**Stored data:**

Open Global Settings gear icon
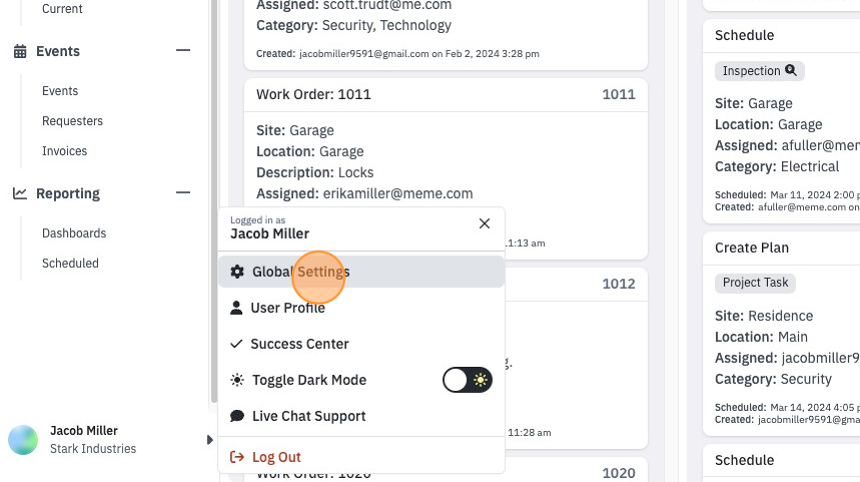Screen dimensions: 860x482 (x=237, y=271)
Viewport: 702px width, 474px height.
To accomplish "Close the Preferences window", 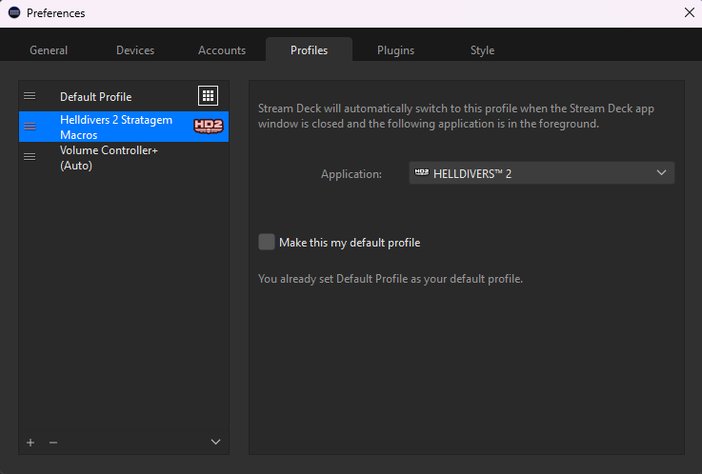I will point(688,13).
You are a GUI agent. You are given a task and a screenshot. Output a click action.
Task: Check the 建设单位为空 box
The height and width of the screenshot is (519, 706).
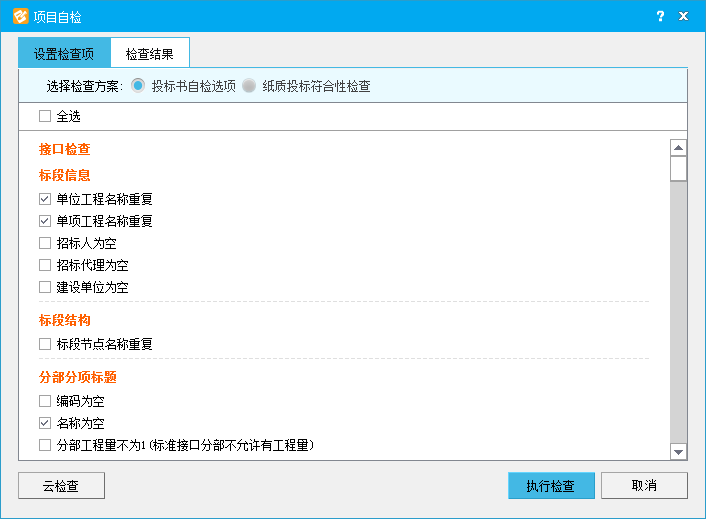click(45, 287)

**Instructions to follow:** Starting at the line with "Task: Check the 建设单位为空 box", transcribe the listing above exactly through its last line. No picture belongs in the transcription.

**Exercise solution:**
Task: Check the 建设单位为空 box
The height and width of the screenshot is (519, 706).
click(45, 287)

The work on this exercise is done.